Opinion

The great pineapple debacle

Critics of standardized tests and teacher evaluations have been having a field day with “pineapple-gate” — turning a single odd question into the symbol for “Testing Gone Wild.”

From all the noise, you’d think students were asked to calculate the cost of a night with a Colombian hooker.

In fact, it’s just a section on the eighth-grade reading exam. Students had to read a little story, then answer a few simple questions as a test of their reading-comprehension skills.

The tale involves a talking pineapple challenging a hare to a race, which prompts other forest creatures to debate what trick the pineapple has up its sleeve. (Tellingly, the owl points out that a pineapple has no sleeves.)

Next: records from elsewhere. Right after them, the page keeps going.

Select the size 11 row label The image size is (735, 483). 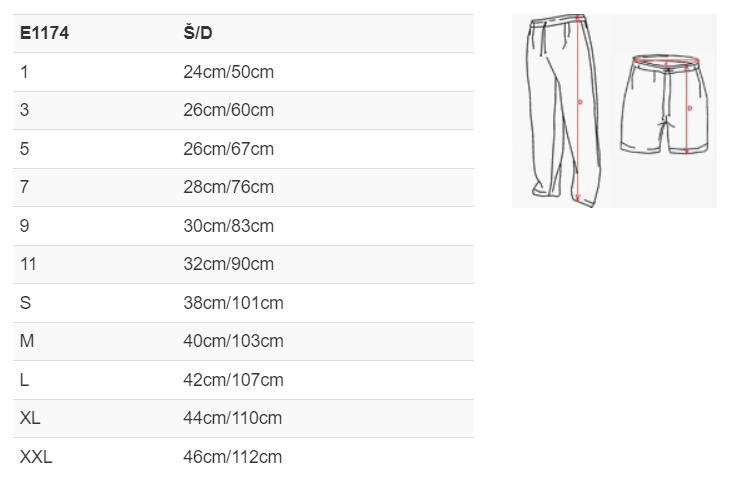coord(28,264)
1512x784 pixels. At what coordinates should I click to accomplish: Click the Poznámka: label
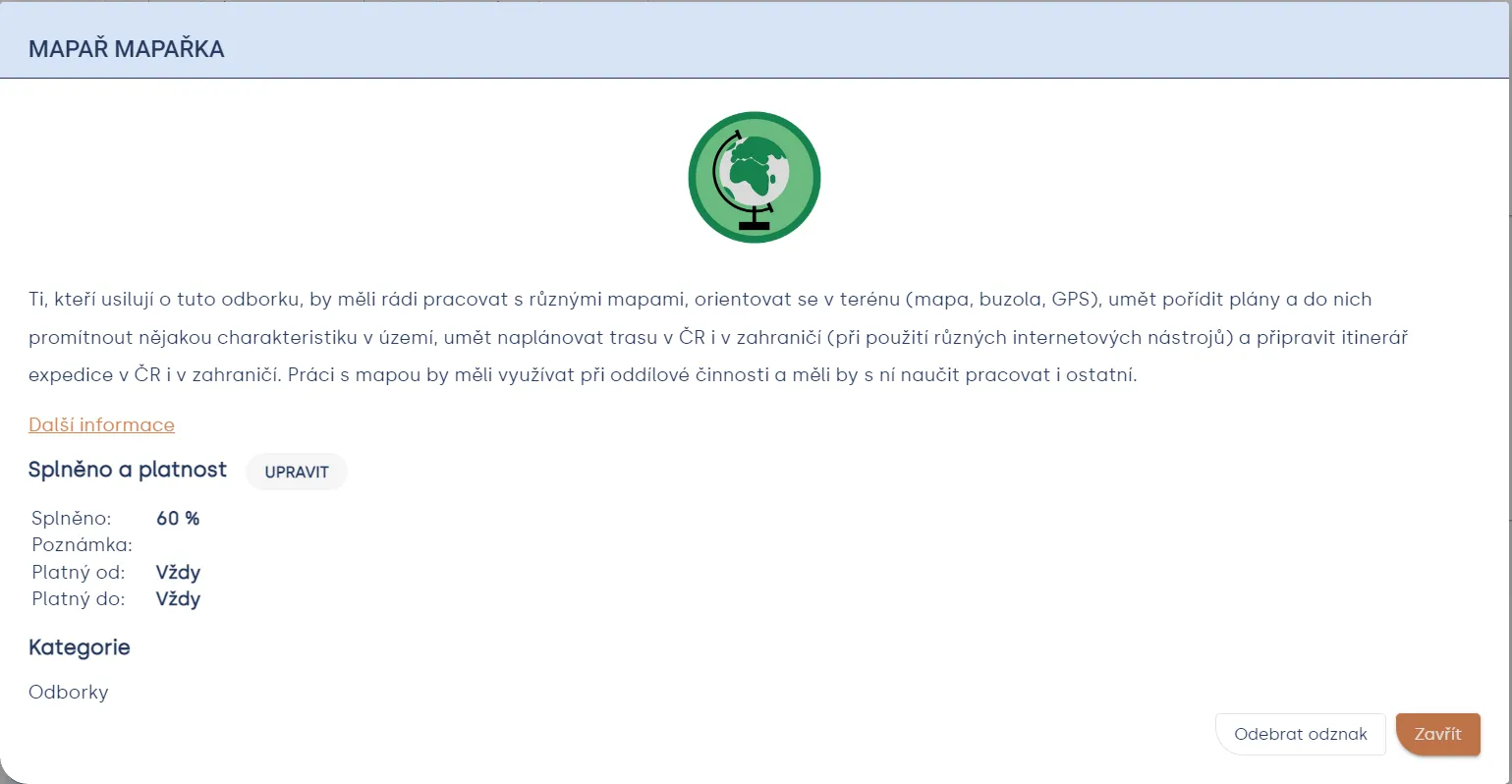point(82,544)
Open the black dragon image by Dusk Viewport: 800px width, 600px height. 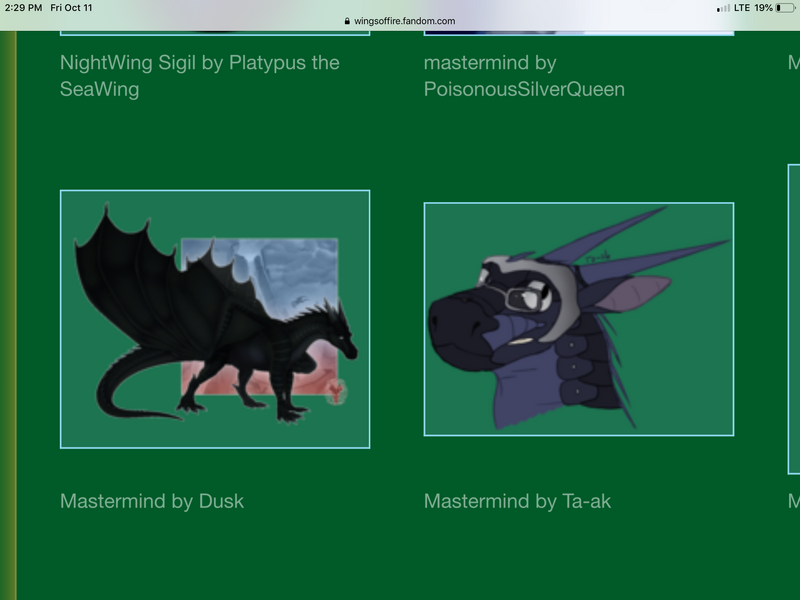pyautogui.click(x=215, y=319)
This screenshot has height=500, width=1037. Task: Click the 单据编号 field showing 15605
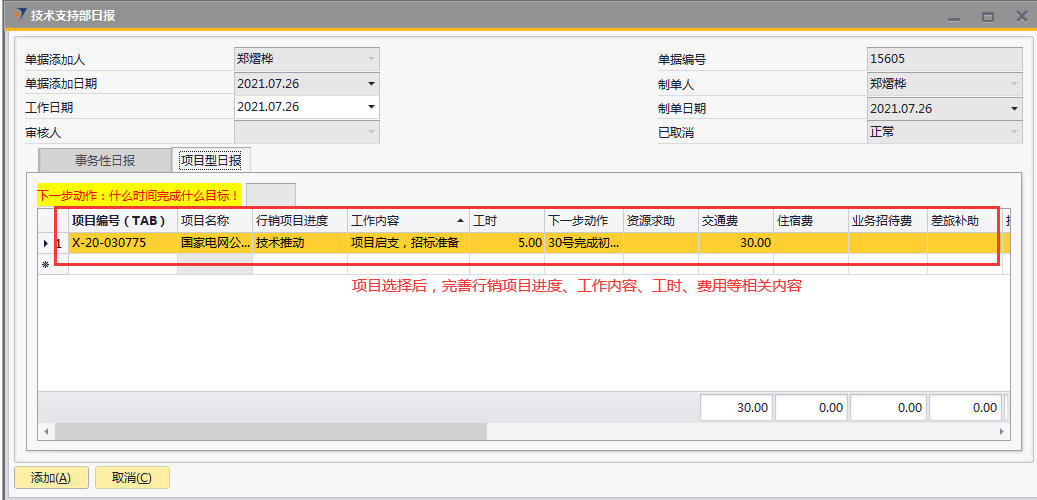[944, 60]
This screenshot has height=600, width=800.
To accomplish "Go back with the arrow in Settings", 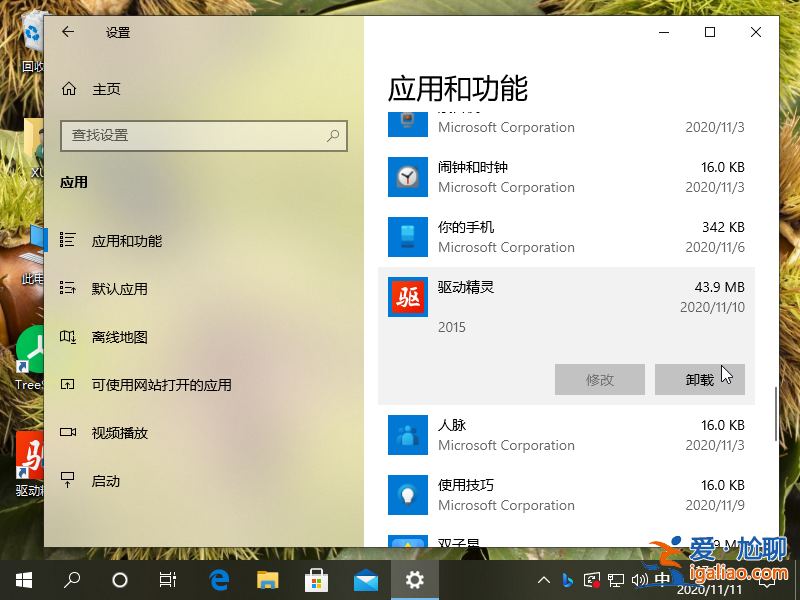I will tap(67, 32).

Upon losing the race, the pineapple is eaten. Opportunistic critics are trying to give State Ed Commissioner John King and testing company Pearson the same treatment. One even declared that it shows “the emperor [Mayor Bloomberg] has no clothes.”

Do critics think kids can’t handle talking animals and fruit? Children have been seeing things like that on Sesame Street for decades now; this is hardly forcing them to think outside the box.

OK, the passage was poorly written, and children had to make inferences to answer the questions. But that’s critical thinking, which our schools are supposed to teach.

The “pineapple” questions stumped even some educators, the critics claim. Well, yes. Lots of us have been warning that some teachers don’t make the grade.

Jumping on the bandwagon, one local paper published a critique by Ken Jennings, the former Jeopardy champion best known for losing to Watson, the IBM computer. Oops. Jennings’ article made false claims about the pineapple passage and questions. (Maybe Watson would’ve done a better job?)

Of course, the naysayers don’t just ask us to believe that a generation weaned on Big Bird and Spongebob are suddenly flummoxed by a talking pineapple. They allege that the entire test is flawed.

Indeed, as tests become more high-stakes, it’s hard to find any test the critics will accept. And they certainly don’t want the public to be able to use test-data to judge teachers.

An earlier generation of testing critics accused standardized tests of being racially and culturally biased against minority students. They called those tests worthless, too.

Then, over the last decade, the schools saw a vast influx of money under the Bush “No Child Left Behind” law as well as Bloomberg’s drive for systemwide reform. Both aimed to reduce the racial achievement gap — and both sought better, more rigorous testing as one means to that end.

The system’s vested interests welcomed the money — but they’ve bitterly resisted the testing and accountability needed to produce results.

Critics accuse the “educational-industrial complex” (government, reformers and testing firms) of making “billions off our kids and unnecessarily stressing them out,” in the words of Leonie Haimson of Class Size Matters.

Well, our children are being exploited by special interests — the ones intent on stopping education reform by any means necessary.

On the phony “pineapple” issue, King and Pearson folded in the face of ridicule; the questions won’t count on the test results. Let’s hope our leaders show more spine in the next education-reform fight.

The critical-thinking skills needed by our new economy require thinking outside the box. That’s what innovation is all about.

Securing education reform also requires thinking beyond the attacks of critics and realizing that they have no sleeves.